-- Data extracts follows --

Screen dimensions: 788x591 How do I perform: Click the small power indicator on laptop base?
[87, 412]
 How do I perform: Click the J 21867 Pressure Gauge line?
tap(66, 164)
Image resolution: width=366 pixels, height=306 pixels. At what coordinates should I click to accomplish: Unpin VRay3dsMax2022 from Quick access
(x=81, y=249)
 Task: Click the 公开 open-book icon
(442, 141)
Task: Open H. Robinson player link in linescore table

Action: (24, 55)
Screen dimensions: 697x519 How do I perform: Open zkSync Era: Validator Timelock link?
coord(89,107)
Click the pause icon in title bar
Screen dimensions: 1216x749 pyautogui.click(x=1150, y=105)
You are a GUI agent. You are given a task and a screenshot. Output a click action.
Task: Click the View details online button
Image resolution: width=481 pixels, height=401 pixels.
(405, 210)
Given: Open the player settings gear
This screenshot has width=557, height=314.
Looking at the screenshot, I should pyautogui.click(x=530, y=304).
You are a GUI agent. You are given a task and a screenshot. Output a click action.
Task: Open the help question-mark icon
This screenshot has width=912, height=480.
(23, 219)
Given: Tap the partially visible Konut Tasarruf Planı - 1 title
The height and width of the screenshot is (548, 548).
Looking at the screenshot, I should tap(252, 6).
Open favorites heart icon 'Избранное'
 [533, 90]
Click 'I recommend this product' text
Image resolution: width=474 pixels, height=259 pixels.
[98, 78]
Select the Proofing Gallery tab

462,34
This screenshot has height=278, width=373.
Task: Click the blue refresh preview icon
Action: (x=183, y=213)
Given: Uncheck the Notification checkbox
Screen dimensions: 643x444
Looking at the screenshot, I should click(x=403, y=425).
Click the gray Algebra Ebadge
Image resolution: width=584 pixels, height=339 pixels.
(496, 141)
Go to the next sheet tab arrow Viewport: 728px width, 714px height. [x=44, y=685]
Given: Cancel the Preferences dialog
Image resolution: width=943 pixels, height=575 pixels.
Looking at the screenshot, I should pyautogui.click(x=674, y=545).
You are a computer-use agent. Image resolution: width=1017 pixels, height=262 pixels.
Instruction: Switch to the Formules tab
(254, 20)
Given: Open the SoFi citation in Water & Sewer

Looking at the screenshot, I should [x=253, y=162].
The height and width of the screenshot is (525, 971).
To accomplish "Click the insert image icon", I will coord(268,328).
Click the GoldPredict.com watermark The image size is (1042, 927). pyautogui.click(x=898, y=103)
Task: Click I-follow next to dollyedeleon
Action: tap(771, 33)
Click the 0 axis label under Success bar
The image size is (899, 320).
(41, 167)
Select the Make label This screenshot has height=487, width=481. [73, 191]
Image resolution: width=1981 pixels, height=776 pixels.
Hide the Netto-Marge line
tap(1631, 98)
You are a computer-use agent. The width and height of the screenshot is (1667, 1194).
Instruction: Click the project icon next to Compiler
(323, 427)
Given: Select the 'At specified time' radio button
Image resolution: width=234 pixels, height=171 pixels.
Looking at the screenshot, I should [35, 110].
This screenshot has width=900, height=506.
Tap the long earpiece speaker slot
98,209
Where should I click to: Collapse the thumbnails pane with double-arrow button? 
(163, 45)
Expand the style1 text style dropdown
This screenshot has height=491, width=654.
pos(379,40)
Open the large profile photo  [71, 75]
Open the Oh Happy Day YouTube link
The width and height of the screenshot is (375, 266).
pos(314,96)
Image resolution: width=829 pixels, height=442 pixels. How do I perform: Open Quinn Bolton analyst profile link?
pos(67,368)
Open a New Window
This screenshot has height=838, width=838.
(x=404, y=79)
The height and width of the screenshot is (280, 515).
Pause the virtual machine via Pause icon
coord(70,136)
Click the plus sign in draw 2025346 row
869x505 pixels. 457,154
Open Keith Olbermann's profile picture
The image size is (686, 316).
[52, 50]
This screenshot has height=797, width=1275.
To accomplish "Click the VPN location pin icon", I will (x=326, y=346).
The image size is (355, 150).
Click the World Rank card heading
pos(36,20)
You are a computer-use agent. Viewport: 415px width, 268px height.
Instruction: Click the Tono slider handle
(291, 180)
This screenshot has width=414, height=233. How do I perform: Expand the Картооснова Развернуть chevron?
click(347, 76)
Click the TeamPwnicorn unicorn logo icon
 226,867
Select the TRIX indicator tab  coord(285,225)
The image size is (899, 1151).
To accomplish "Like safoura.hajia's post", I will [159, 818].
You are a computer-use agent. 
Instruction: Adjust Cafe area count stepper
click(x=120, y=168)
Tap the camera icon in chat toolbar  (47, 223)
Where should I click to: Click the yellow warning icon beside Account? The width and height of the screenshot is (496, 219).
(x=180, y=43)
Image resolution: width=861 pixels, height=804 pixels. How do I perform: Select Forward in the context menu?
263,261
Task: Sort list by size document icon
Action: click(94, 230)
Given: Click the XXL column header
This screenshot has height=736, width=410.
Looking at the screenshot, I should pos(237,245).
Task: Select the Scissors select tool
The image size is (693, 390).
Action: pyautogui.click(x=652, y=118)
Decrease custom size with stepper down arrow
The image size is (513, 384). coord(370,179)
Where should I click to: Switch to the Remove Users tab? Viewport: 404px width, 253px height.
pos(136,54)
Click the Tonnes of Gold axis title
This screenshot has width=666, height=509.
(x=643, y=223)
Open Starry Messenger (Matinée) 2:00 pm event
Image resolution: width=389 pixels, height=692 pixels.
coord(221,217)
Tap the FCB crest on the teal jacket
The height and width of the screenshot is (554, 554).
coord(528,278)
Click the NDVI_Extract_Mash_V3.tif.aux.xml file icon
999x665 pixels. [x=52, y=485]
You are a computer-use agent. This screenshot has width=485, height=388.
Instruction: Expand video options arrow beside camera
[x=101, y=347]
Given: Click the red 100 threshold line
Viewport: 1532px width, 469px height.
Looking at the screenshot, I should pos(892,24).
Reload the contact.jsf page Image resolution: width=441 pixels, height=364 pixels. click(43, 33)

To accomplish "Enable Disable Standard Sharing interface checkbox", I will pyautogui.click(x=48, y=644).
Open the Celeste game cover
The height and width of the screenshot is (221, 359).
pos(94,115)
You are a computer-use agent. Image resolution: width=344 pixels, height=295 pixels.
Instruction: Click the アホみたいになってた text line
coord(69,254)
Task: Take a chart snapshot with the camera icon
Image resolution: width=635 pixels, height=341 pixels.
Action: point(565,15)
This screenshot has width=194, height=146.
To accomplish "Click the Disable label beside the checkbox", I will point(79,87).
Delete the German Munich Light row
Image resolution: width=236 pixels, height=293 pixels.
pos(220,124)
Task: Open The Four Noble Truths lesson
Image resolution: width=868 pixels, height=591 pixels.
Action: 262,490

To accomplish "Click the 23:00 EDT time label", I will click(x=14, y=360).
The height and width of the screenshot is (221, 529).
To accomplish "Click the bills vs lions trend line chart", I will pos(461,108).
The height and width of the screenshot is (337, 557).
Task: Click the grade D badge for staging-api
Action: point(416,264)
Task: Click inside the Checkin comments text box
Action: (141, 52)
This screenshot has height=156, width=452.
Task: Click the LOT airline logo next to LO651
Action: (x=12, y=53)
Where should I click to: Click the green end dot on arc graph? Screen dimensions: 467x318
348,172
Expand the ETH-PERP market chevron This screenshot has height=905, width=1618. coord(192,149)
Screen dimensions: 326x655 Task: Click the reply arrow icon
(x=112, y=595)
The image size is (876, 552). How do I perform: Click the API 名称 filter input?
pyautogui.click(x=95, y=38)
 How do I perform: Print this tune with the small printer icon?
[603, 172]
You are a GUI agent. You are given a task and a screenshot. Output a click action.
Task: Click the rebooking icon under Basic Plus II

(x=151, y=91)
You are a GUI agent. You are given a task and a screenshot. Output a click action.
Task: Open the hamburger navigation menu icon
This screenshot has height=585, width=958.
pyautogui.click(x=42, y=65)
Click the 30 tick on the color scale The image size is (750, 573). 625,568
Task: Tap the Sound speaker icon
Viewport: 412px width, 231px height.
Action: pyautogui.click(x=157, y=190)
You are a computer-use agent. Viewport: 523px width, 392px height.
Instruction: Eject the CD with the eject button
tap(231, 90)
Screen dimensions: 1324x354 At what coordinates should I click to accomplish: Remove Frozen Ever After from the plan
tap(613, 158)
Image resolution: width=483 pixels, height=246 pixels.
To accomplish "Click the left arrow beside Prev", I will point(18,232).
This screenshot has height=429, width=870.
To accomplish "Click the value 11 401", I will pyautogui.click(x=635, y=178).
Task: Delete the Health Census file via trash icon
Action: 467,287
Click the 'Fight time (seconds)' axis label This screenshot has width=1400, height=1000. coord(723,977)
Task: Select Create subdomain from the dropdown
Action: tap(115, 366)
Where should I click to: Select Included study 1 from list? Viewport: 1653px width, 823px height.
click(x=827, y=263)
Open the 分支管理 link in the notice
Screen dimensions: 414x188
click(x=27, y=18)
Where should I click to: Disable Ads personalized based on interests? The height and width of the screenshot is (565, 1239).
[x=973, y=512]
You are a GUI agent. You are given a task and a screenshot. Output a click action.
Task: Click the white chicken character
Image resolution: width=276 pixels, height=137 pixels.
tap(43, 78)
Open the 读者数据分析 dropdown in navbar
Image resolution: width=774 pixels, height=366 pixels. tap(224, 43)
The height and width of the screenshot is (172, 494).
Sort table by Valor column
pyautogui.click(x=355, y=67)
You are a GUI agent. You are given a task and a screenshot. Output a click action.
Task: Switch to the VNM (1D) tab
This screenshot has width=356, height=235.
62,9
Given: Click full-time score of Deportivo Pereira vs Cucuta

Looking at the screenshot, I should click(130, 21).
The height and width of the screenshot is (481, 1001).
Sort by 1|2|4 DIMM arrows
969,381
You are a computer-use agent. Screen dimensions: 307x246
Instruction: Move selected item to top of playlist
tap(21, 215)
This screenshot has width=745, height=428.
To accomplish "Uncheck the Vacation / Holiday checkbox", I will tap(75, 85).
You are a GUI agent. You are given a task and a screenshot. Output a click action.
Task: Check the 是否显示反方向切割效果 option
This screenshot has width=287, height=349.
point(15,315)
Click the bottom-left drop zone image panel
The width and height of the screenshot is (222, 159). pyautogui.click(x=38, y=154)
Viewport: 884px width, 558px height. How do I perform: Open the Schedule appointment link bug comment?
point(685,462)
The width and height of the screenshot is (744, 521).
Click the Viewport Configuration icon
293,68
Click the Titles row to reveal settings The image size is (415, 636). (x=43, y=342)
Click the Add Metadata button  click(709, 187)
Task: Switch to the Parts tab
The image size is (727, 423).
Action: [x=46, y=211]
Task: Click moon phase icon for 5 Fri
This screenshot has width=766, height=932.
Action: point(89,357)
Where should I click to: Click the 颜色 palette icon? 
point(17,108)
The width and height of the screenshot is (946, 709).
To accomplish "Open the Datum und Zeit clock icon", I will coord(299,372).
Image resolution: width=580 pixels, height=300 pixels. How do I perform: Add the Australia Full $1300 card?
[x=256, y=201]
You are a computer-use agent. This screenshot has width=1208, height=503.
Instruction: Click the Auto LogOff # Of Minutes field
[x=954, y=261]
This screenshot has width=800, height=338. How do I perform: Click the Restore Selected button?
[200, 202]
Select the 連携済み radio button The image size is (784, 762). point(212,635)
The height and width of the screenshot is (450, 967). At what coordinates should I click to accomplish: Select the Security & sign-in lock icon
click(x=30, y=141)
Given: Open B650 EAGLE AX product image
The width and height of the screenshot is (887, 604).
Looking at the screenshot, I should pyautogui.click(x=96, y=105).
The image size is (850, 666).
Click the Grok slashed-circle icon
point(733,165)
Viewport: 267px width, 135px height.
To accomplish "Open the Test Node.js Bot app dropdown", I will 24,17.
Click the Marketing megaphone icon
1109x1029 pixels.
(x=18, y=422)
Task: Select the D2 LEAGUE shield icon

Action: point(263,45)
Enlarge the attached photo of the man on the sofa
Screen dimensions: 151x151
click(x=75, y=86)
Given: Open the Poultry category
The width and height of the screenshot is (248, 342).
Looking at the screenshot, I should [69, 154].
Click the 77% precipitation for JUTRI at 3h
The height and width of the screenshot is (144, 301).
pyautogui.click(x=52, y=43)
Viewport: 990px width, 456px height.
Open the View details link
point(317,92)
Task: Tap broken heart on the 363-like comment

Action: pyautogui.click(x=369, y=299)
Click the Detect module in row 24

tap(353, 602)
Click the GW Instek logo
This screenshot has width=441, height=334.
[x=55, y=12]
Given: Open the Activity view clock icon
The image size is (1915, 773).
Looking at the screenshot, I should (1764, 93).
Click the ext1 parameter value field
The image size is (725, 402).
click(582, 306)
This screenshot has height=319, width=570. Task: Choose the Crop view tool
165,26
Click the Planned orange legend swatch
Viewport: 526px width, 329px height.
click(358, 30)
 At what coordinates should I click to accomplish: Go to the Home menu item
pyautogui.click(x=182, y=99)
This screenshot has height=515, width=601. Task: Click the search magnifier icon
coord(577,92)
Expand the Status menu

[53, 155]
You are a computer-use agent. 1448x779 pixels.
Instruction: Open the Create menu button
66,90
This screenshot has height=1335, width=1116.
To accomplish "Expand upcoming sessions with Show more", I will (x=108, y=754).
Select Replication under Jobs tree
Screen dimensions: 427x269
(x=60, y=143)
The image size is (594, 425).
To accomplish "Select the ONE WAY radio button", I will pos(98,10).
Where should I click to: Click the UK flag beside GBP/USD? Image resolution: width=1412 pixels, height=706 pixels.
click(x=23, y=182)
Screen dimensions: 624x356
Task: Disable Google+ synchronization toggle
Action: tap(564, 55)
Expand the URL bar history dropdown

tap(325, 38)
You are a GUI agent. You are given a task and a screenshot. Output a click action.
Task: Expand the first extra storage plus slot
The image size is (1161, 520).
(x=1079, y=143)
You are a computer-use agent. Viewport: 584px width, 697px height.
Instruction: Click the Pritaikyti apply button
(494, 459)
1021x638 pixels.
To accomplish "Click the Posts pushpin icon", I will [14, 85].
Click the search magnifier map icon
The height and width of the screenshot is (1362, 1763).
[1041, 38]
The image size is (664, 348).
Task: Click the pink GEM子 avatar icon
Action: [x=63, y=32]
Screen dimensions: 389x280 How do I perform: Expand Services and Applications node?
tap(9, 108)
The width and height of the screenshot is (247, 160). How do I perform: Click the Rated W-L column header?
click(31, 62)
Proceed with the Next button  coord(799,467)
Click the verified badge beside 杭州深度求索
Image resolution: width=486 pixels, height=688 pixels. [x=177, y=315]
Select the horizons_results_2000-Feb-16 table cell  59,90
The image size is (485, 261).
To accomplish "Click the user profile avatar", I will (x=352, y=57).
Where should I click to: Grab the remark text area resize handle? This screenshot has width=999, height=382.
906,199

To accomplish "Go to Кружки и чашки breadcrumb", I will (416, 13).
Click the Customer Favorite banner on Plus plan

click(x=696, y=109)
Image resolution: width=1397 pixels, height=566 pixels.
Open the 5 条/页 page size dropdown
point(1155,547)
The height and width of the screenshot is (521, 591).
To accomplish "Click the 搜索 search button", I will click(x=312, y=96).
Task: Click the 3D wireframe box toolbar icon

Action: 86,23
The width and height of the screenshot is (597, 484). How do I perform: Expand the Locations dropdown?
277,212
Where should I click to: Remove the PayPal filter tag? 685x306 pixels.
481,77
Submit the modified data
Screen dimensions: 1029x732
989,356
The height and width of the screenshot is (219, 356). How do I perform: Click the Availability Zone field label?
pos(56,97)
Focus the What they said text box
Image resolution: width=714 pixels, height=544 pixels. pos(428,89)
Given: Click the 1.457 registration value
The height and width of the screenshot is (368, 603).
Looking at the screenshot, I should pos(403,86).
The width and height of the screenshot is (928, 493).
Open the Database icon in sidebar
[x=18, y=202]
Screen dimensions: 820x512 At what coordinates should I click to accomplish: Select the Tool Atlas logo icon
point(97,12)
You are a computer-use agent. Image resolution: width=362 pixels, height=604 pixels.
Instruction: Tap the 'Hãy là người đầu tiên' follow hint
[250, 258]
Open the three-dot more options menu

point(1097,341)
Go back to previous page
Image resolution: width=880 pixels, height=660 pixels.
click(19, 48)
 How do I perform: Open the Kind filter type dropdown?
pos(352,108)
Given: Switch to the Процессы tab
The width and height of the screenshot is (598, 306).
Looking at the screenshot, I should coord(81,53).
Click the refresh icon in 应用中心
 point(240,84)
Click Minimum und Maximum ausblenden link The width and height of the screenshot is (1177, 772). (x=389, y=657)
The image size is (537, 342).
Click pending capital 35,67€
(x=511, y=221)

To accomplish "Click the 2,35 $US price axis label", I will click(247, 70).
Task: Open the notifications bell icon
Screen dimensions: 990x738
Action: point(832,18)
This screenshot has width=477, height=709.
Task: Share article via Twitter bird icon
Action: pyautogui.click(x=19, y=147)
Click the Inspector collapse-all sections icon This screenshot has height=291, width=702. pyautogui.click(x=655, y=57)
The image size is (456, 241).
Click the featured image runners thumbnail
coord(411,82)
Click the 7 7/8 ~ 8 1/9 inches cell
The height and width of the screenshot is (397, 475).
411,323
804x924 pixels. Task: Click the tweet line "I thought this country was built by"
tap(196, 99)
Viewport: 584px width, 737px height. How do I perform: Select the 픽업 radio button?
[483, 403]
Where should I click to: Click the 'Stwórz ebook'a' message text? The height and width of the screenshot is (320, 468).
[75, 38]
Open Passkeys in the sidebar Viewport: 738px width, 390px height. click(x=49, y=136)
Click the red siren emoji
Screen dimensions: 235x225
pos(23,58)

-- Data extracts concluded --

◆ What this task involves ◆
Using the records above, gather all lines where the string "cell" is present.

◆ Result of this exercise ◆
Select the horizons_results_2000-Feb-16 table cell  59,90
Click the 7 7/8 ~ 8 1/9 inches cell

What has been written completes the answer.